Requirement -
Write the data below out again in full, exactly as shown.

Stored records
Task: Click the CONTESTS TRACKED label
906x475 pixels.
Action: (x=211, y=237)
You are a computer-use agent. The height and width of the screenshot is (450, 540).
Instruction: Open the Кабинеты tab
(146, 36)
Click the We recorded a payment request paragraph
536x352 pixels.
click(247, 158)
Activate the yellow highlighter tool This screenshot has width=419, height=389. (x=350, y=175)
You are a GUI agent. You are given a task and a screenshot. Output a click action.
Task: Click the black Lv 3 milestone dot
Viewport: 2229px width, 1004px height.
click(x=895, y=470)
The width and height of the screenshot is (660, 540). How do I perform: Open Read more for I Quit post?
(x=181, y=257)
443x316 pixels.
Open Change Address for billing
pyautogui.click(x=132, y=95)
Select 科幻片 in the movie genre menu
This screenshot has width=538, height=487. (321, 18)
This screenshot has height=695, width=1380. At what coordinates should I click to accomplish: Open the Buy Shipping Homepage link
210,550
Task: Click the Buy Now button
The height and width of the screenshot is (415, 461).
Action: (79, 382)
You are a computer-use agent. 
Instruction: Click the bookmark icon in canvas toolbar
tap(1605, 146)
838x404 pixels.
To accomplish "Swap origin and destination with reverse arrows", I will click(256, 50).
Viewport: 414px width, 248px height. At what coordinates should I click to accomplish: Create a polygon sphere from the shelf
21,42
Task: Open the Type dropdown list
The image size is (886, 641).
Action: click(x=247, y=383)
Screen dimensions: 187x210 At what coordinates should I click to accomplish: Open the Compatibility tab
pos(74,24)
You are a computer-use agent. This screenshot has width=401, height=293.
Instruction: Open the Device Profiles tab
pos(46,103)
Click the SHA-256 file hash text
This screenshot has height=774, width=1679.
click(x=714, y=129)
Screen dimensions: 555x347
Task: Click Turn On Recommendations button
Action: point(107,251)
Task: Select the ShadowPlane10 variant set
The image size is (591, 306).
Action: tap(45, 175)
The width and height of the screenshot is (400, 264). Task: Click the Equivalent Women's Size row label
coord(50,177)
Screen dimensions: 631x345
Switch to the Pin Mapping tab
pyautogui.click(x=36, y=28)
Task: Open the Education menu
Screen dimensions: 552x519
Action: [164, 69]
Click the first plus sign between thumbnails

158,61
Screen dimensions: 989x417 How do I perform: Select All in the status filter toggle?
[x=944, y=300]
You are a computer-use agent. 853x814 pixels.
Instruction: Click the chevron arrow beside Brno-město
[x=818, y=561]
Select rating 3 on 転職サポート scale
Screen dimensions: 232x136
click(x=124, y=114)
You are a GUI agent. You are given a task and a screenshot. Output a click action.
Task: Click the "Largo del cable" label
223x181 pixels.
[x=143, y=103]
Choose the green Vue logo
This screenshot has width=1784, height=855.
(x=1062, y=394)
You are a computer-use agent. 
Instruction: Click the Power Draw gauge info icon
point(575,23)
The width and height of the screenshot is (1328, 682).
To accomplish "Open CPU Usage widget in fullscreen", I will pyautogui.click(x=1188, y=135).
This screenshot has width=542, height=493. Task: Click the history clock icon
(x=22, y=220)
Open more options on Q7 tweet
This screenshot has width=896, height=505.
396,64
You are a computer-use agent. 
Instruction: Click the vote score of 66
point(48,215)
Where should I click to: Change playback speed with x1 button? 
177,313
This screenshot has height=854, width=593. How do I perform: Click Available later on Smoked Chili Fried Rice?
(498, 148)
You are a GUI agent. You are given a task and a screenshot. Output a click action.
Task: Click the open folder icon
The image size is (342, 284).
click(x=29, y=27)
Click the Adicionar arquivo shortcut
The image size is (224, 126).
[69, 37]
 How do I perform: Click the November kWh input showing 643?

Response to this exercise -
Task: Click the CONTESTS TRACKED label
906x475 pixels.
Action: (x=211, y=237)
You are a computer-use agent. The height and width of the screenshot is (450, 540).
Instruction: Open the Кабинеты tab
(146, 36)
Click the We recorded a payment request paragraph
536x352 pixels.
click(247, 158)
Activate the yellow highlighter tool This screenshot has width=419, height=389. (x=350, y=175)
You are a GUI agent. You are given a task and a screenshot. Output a click action.
Task: Click the black Lv 3 milestone dot
Viewport: 2229px width, 1004px height.
click(x=895, y=470)
The width and height of the screenshot is (660, 540). How do I perform: Open Read more for I Quit post?
(x=181, y=257)
443x316 pixels.
Open Change Address for billing
pyautogui.click(x=132, y=95)
Select 科幻片 in the movie genre menu
This screenshot has width=538, height=487. (321, 18)
This screenshot has height=695, width=1380. At what coordinates should I click to accomplish: Open the Buy Shipping Homepage link
210,550
Task: Click the Buy Now button
The height and width of the screenshot is (415, 461).
Action: (79, 382)
You are a computer-use agent. 
Instruction: Click the bookmark icon in canvas toolbar
tap(1605, 146)
838x404 pixels.
To accomplish "Swap origin and destination with reverse arrows", I will click(256, 50).
Viewport: 414px width, 248px height. At what coordinates should I click to accomplish: Create a polygon sphere from the shelf
21,42
Task: Open the Type dropdown list
The image size is (886, 641).
Action: click(x=247, y=383)
Screen dimensions: 187x210 At what coordinates should I click to accomplish: Open the Compatibility tab
pos(74,24)
You are a computer-use agent. This screenshot has width=401, height=293.
Instruction: Open the Device Profiles tab
pos(46,103)
Click the SHA-256 file hash text
This screenshot has height=774, width=1679.
click(x=714, y=129)
Screen dimensions: 555x347
Task: Click Turn On Recommendations button
Action: point(107,251)
Task: Select the ShadowPlane10 variant set
The image size is (591, 306).
Action: tap(45, 175)
The width and height of the screenshot is (400, 264). Task: Click the Equivalent Women's Size row label
coord(50,177)
Screen dimensions: 631x345
Switch to the Pin Mapping tab
pyautogui.click(x=36, y=28)
Task: Open the Education menu
Screen dimensions: 552x519
Action: [164, 69]
Click the first plus sign between thumbnails

158,61
Screen dimensions: 989x417 How do I perform: Select All in the status filter toggle?
[x=944, y=300]
You are a computer-use agent. 853x814 pixels.
Instruction: Click the chevron arrow beside Brno-město
[x=818, y=561]
Select rating 3 on 転職サポート scale
Screen dimensions: 232x136
click(x=124, y=114)
You are a GUI agent. You are given a task and a screenshot. Output a click action.
Task: Click the "Largo del cable" label
223x181 pixels.
[x=143, y=103]
Choose the green Vue logo
This screenshot has width=1784, height=855.
(x=1062, y=394)
You are a computer-use agent. 
Instruction: Click the Power Draw gauge info icon
point(575,23)
The width and height of the screenshot is (1328, 682).
To accomplish "Open CPU Usage widget in fullscreen", I will pyautogui.click(x=1188, y=135).
This screenshot has width=542, height=493. Task: Click the history clock icon
(x=22, y=220)
Open more options on Q7 tweet
This screenshot has width=896, height=505.
396,64
You are a computer-use agent. 
Instruction: Click the vote score of 66
point(48,215)
Where should I click to: Change playback speed with x1 button? 
177,313
This screenshot has height=854, width=593. How do I perform: Click Available later on Smoked Chili Fried Rice?
(498, 148)
You are a GUI agent. You are given a task and a screenshot. Output a click action.
Task: Click the open folder icon
The image size is (342, 284).
click(x=29, y=27)
Click the Adicionar arquivo shortcut
The image size is (224, 126).
[69, 37]
 How do I perform: Click the November kWh input showing 643?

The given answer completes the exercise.